We get a lot of questions from leaders about which continuous improvement tools and techniques they should use. Is DMAIC better than PDSA? Should I do Gemba walks or daily huddles? When do I use incremental improvement vs. a Kaizen event? These are all reasonable questions, but the great news is that most continuous improvement tools, including those popular with organizations that use the Lean or Six Sigma methodology, work very well together. In fact, in many cases, they were developed jointly.
Today, we will discuss how Hoshin Planning and PDSA are two peas in a pod. If you are unfamiliar with Hoshin planning (AKA strategy deployment), this post will provide an introduction. This one will do the same for PDSA if it is new to you.
The Hoshin planning process aims to align the entire organization around several breakthrough goals. The Hoshin process gives leaders the ability to steer the organization toward “true north” while still implementing incremental improvements. The PDSA improvement cycle is often associated with daily improvements, but it also guides the steps of Hoshin planning. If you think of PDSA as a scientific way to structure improvement, Hoshin planning applies that same scientific thinking to the broader, long-term strategy.
Phase I: (Plan) Define True North and the Essential Breakthrough Goals
Whether you are solving a particular problem with a process or setting the direction for the entire organization over the next three to five years, the first step is to define what success means. For leaders, this often means asking some soul searching questions, like, “Why do we exist as an organization?” Once the mission, vision, and values are clear, you can begin to identify the key goals that will lead to success over the next several years. As with any improvement cycle, clarity and focus are essential. Most organizations select only a handful of goals.
Phase II: (Plan) Break the Goals Down
After the objectives have been established, it is necessary to break them down into the achievements that will be required by each department and team. This is also the time to develop the checkpoints that will be put in place to ensure forward progress, along with the metrics that will be used to measure progress. This is a great time to break out an X-matrix (even better if you have an electronic one). The X-matrix will help you visualize your main and sub-goals and how they relate. It will also help establish ownership for each objective and capture the required measurements.
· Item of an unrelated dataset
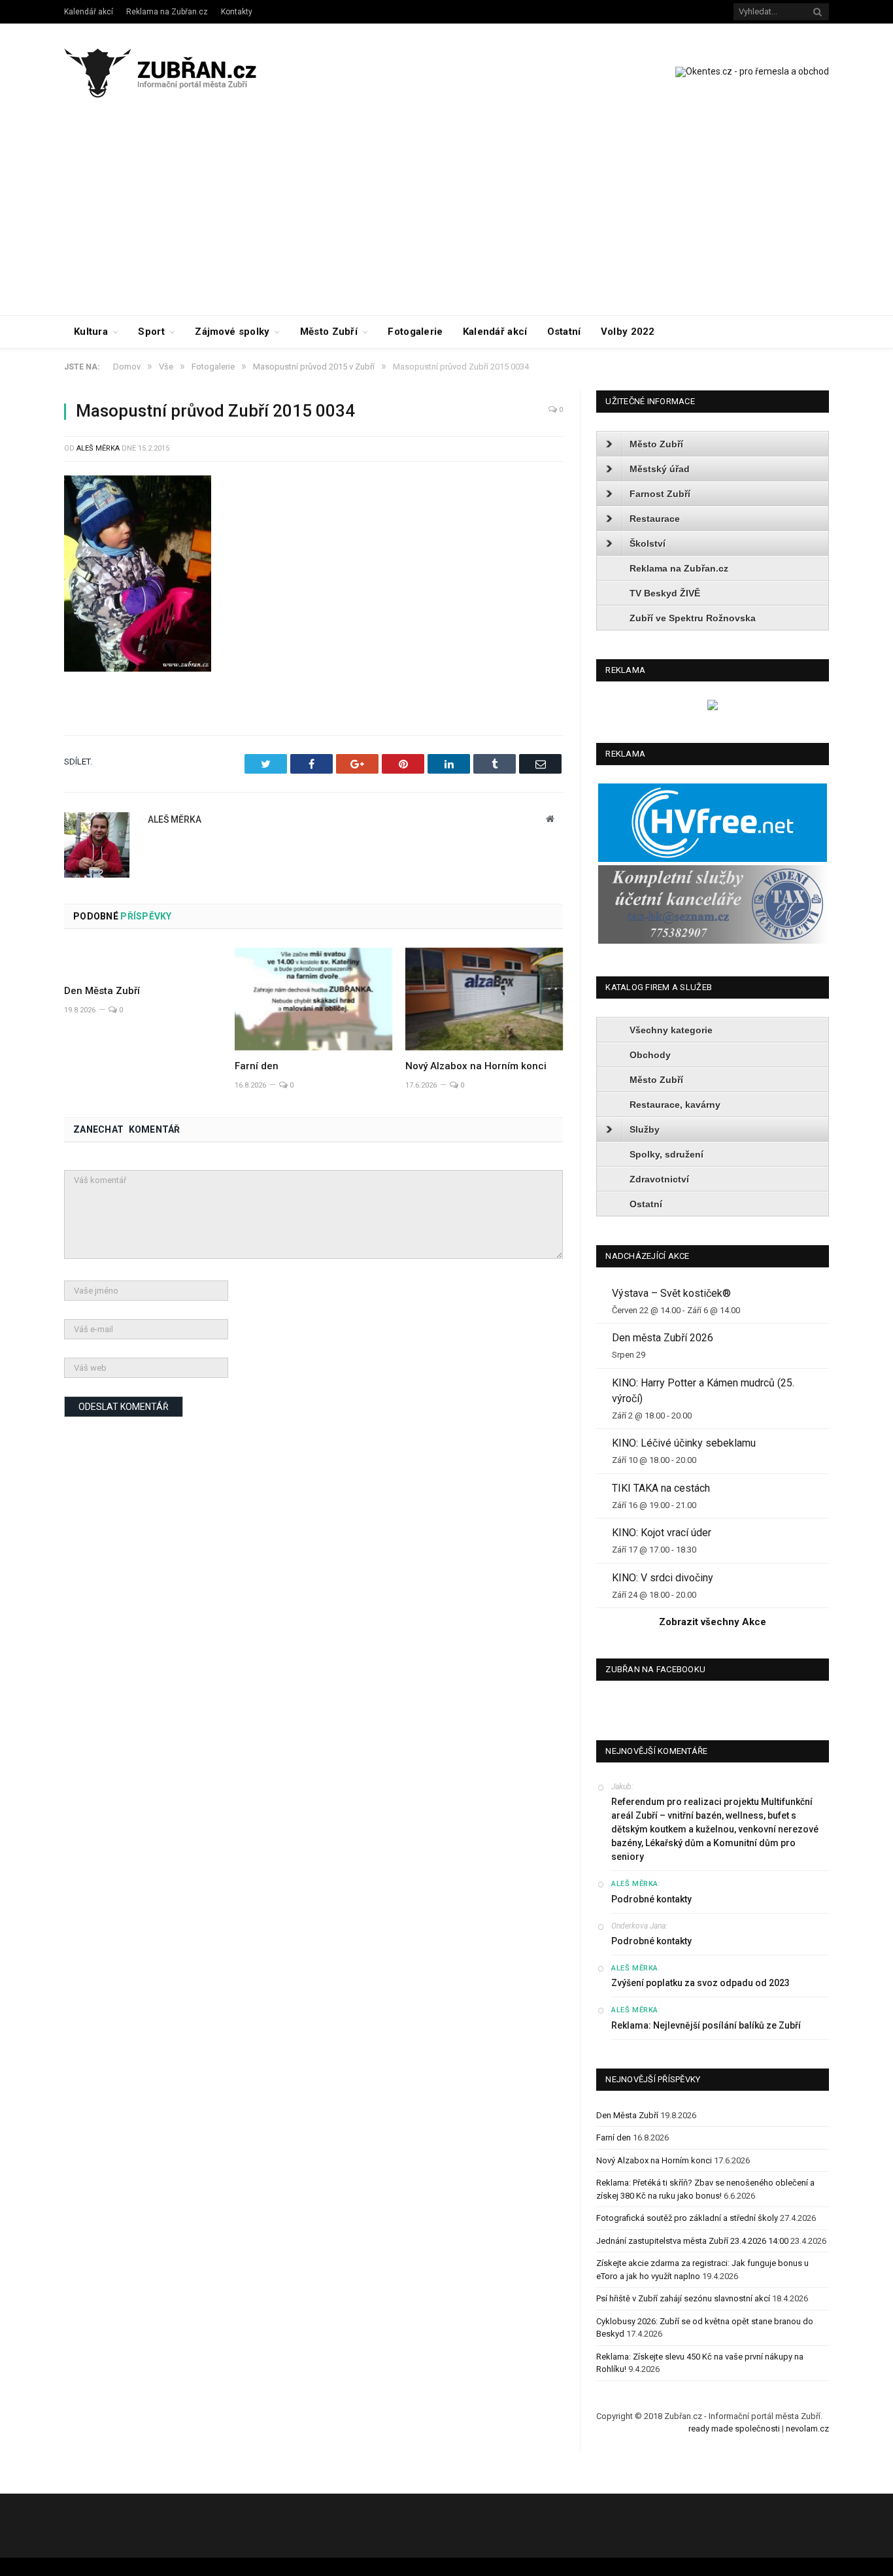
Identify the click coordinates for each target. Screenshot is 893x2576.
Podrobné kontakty (651, 1899)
Phase III: (Do) Socialize the Plan
While the overall objectives and some sub-goals are defined by leadership, Hoshin planning requires that people at every level get involved in strategy execution. At this point, the plan should be communicated and discussed so that each department and team can break the objectives down even further and add their own goals that align with the strategy. It is essential that every person understand how their work will help propel the organization toward True North. When there is a consensus about what needs to be achieved, people are more likely to take ownership and expend effort that goes above and beyond what is required.
Phase IV: (Check) Implement Your Management Metrics
Once people start working toward their goals, it is time to begin the measurement phase. Be sure that there is a plan for tracking the key performance indicators that you defined in Phase II and that it is implemented. There should be clarity on targets vs. actual results. Again, improvement management software is helpful here as it can capture the impact of improvements and serve as a repository for reports, charts, and other data related to success metrics. A well-executed plan for checking progress is the difference between goals that are achieved and an “annual plan” that sits undisturbed until next year.
Phase V: (Adjust) Analyze Results and Adjust
Once your measurement data starts to come in, you will be in the position to analyze the results and take corrective action if there is a difference between the goals and the results. It may be necessary to execute a PDSA cycle within the Hoshin plan for a particular process that is under-performing. In some cases, it may be prudent to reevaluate targets or realign time frames.
Hoshin planning is not a cure-all for organizations that aren’t arriving at the desired destination, but it can help significantly. When everyone is rowing the same direction, working toward the same ends, and using consistent measurements of progress, amazing things can be achieved. Structured improvement like Hoshin and PDSA are perfect for improvements both big and small.